Toyota Introduces Plug-in Of Prius Electric Vehicle in 2011

The company plans to introduce about 600 electric vehicles in Japan, the US and Europe over the first half of 2010, for use by governments and businesses.

According to the company, the Prius Plug-in Hybrid can be charged using an external power source such as a household electric outlet and is the first vehicle produced by Toyota, which can be propelled by a lithium-ion battery.

As the battery has expanded capacity, the vehicle has an extended electric-vehicle driving range, which will also help to use it as an electric vehicle or EV for short distances. For medium and long distances, after battery power depletes to a level that will not allow EV driving mode, the vehicle functions as a conventional gasoline-electric hybrid vehicle or electric car.

Toyota said that the plug-in hybrid vehicles, or PHVs, are expected to achieve fuel efficiency superior to conventional gasoline-electric HVs, reduce consumption of fossil fuels as well as reduce CO2 emissions and atmospheric pollution.

In Japan, Toyota is planning to lease nearly 230 units to government ministries, local governments selected for the Japanese Ministry of Economy, Trade and Industry’s electric car & PHV Towns program, corporations such, as electric power companies and other entities.
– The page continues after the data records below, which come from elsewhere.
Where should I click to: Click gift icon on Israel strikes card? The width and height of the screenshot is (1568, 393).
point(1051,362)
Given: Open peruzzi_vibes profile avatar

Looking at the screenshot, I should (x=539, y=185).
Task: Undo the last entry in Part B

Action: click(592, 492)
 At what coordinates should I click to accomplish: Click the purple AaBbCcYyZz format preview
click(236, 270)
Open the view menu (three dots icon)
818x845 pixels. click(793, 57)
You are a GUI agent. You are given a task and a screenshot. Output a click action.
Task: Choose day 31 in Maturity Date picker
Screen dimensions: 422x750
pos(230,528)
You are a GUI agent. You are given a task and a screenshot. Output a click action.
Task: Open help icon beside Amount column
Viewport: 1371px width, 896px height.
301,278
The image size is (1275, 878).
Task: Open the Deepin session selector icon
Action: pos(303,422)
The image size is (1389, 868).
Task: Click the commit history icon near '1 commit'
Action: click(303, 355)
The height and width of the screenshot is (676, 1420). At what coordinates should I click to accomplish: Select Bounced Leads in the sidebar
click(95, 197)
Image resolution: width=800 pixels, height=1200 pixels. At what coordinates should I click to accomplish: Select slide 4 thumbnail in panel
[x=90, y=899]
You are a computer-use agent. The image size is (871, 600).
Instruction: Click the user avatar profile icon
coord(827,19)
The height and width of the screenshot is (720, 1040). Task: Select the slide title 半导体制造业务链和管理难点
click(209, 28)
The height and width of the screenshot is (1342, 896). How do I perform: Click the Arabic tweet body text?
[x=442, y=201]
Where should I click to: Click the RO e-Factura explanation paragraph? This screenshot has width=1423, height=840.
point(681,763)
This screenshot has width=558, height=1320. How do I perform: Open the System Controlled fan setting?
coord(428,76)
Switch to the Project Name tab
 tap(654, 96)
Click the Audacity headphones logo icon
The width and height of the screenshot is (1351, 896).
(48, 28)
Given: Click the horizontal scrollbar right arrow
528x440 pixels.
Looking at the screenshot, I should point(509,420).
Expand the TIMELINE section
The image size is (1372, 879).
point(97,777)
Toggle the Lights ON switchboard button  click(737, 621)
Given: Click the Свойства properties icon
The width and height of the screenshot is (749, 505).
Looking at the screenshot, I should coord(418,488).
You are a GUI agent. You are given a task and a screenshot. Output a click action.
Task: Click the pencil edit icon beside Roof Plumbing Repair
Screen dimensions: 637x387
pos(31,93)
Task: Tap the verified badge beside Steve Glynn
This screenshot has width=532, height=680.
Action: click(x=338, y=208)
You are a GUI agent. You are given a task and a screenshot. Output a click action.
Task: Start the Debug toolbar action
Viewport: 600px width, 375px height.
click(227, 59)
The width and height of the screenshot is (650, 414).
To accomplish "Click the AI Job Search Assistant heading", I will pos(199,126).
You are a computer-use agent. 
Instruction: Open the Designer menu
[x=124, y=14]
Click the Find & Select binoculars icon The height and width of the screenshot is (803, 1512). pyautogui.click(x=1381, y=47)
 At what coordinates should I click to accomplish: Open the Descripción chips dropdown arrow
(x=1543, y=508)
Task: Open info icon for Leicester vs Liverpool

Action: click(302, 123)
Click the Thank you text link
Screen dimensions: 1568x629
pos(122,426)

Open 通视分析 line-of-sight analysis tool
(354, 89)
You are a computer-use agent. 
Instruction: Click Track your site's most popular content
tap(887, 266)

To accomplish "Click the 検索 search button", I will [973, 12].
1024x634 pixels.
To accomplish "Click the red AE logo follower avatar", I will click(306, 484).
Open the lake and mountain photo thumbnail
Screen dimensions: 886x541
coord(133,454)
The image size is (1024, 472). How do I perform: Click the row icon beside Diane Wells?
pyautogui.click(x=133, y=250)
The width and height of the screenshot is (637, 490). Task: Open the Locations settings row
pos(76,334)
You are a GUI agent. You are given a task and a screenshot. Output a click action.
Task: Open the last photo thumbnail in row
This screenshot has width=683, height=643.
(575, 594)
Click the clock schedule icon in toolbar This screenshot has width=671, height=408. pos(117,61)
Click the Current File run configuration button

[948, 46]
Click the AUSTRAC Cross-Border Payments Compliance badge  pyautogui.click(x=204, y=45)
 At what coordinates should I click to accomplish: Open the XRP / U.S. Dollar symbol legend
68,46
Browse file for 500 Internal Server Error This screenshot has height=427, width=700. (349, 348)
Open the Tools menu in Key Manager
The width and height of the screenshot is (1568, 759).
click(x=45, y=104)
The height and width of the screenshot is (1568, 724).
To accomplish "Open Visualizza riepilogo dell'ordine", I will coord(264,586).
About 150 units will be provided, in the US to government agencies, corporations, universities and research agencies, to be used in a demonstration program, intended to collect driving data and spurring the development of battery-charging infrastructure.

Further, the company will lease in Europe about 200 units, with nearly 100 intended to the City of Strasbourg, France.

Toyota also plans to introduce the Prius Plug-in Hybrid in the UK and Portugal. In addition, the company is considering 10 other European countries, including Germany and the Netherlands, along with countries in other regions, such as Canada, Australia and New Zealand.